KKP Tangkap 3 Pelaku Pengeboman Ikan di Boltim Sulawesi Utara

Reyhan Diandri - detikNews
Sabtu, 02 Mei 2020 14:40 WIB
Pembom ikan
Foto: Kementerian Kelautan dan Perikanan
Jakarta -

Kementerian Kelautan dan Perikanan (KKP) melalui Direktorat Jenderal Pengawasan Sumber Daya Kelautan dan Perikanan (Ditjen PSDKP) menangkap tiga orang pelaku penangkapan ikan dengan perusakan (destructive fishing) melalui pengeboman di wilayah perairan sebelah Timur Pulau Kumeke, Kabupaten Bolaang Mongondow Timur (Boltim), Sulawesi Utara.

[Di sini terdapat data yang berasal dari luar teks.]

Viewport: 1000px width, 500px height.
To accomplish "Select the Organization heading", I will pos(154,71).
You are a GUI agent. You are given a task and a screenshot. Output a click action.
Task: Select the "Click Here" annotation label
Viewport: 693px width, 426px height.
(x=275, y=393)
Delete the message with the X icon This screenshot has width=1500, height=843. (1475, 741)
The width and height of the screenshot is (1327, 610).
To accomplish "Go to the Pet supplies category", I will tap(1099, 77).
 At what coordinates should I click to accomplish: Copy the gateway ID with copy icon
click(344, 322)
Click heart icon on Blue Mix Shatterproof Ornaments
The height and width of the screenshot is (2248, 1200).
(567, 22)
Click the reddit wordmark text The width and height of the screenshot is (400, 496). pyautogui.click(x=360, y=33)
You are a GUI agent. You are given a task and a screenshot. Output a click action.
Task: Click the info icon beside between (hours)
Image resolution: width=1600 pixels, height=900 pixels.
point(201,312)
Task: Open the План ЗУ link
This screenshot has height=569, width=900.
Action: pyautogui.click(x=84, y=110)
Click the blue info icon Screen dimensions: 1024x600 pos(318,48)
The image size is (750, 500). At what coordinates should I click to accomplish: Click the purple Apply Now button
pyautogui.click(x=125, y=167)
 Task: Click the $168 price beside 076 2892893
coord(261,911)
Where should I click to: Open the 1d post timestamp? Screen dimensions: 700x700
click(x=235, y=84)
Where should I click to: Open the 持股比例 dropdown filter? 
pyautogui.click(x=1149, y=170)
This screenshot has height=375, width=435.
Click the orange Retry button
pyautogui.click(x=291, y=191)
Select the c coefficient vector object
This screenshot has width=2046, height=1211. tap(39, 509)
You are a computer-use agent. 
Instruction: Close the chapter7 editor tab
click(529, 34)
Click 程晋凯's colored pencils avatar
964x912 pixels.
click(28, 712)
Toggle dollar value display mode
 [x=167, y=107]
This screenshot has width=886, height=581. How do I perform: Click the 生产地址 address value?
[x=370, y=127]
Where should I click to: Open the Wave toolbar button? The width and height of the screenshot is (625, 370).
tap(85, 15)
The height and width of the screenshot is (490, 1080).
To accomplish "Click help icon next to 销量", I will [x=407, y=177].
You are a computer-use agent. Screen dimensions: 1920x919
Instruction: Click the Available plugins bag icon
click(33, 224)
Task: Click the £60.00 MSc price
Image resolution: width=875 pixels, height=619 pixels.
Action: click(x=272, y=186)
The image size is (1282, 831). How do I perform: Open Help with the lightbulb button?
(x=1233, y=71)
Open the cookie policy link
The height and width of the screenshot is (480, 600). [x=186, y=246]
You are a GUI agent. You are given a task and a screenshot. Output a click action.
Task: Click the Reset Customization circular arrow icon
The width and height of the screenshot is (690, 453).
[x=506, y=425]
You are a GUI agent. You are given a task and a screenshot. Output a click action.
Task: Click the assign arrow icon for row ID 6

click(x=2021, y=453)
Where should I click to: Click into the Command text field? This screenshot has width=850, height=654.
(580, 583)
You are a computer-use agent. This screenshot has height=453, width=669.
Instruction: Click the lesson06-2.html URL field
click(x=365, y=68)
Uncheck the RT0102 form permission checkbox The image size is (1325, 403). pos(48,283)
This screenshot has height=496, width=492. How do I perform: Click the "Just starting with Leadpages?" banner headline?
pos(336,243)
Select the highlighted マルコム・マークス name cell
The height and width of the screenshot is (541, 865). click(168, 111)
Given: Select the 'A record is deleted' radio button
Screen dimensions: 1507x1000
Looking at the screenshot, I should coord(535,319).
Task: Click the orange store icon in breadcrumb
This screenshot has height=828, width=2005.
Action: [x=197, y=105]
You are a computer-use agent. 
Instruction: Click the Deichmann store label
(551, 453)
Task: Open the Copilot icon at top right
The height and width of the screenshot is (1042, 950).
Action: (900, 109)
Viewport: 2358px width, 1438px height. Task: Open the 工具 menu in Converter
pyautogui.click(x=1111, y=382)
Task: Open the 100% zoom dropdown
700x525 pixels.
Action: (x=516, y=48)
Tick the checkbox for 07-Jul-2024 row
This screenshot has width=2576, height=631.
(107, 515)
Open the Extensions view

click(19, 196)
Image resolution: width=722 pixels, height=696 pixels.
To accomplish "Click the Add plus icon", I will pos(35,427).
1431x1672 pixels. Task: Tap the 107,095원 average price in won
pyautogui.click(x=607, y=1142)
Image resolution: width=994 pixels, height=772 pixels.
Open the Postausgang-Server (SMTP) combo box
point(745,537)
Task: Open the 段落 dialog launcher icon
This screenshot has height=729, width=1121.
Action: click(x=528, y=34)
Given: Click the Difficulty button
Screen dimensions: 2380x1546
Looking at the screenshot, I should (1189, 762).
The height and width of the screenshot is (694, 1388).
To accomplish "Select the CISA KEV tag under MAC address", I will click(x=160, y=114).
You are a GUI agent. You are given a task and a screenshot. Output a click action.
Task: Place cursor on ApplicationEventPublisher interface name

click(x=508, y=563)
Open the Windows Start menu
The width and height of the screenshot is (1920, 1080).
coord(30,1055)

Direktur Jenderal PSDKP Tb Haeru Rahayu mengungkapkan bahwa KKP dan seluruh jajaran yang aktif turut membantu nelayan di saat kondisi sulit akibat COVID-19. Namun pihaknya tetap tegas melarang kegiatan penangkapan ikan yang merusak.

"Penangkapan ikan menggunakan bom tetap tidak dapat dibenarkan dengan alasan apapun karena selain sangat merusak sumber daya ikan dan lingkungannya perilaku ini juga sudah sangat sering mencelakai pelakunya sendiri," ujar Tb Haeru, dalam keterangan tertulis, Sabtu (2/5/2020).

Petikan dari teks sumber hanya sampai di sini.